Anita L. gehört zu den Menschen, die im Leben schon immer auf der Schattenseite standen. Die 32-jährige Küchenhilfe aus dem Süden des Landkreises ist seit ihrer Geburt entwicklungsverzögert; das Lernen und der Umgang mit Menschen fiel ihr stets schwer. Sie arbeitete schon in mehreren Betrieben und hat oft die Probezeit nicht bestanden, weil sie den Anforderungen und dem Stress nicht gewachsen war. Auf ihrer letzten Arbeitsstelle klappte es recht gut und die junge Frau konnte zum ersten Mal eine bescheidene eigene Wohnung beziehen. Mit ihrem kleinen Hund lebt sie dort ganz zurückgezogen; Kontakt hat sie nur zu einem Bruder. Das überschaubare Einkommen reichte gerade eben, um über die Runden zu kommen; Anita L. schaffte es ohne Schulden - bis sie bei der Arbeit stürzte und im Krankenhaus auch noch Multiple Sklerose diagnostiziert wurde. Die junge Frau verlor den Überblick und konnte schließlich die Miete und die Versicherung für das alte Auto nicht mehr bezahlen. Um zur Arbeit zu kommen, ist sie darauf angewiesen. Dass sie mit ihrem Hund in der Wohnung bleiben darf, ist für die 32-Jährige das Allerwichtigste: Sie hat große Angst davor, sie zu verlieren und die Schulden belasten sie sehr. Der Verein unterstützte sie, indem er die ausstehende Miete beglich und den Jahresbeitrag für die Gesellschaft an Multiple Sklerose erkrankter Menschen bezahlte.

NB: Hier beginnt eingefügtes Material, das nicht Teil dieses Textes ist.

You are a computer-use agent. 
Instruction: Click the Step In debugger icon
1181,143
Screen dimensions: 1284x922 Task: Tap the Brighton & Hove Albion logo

Die Zahl der Hilfsanträge von Menschen, die wegen gesundheitlicher Probleme beim Verein Familien in Not um Unterstützung baten, hat sich in den vergangenen fünf Jahren nahezu verdoppelt. Vor allem die Zuzahlungen für neue Brillen und Zahnarztbehandlungen aber auch für spezielle Medikamente, Therapien oder Kuren können von Menschen mit geringem Einkommen oftmals nicht aufgebracht werden. Im Geschäftsjahr 2016/17 waren es 22 Fälle, in denen der Verein schnell und unbürokratisch helfen konnte.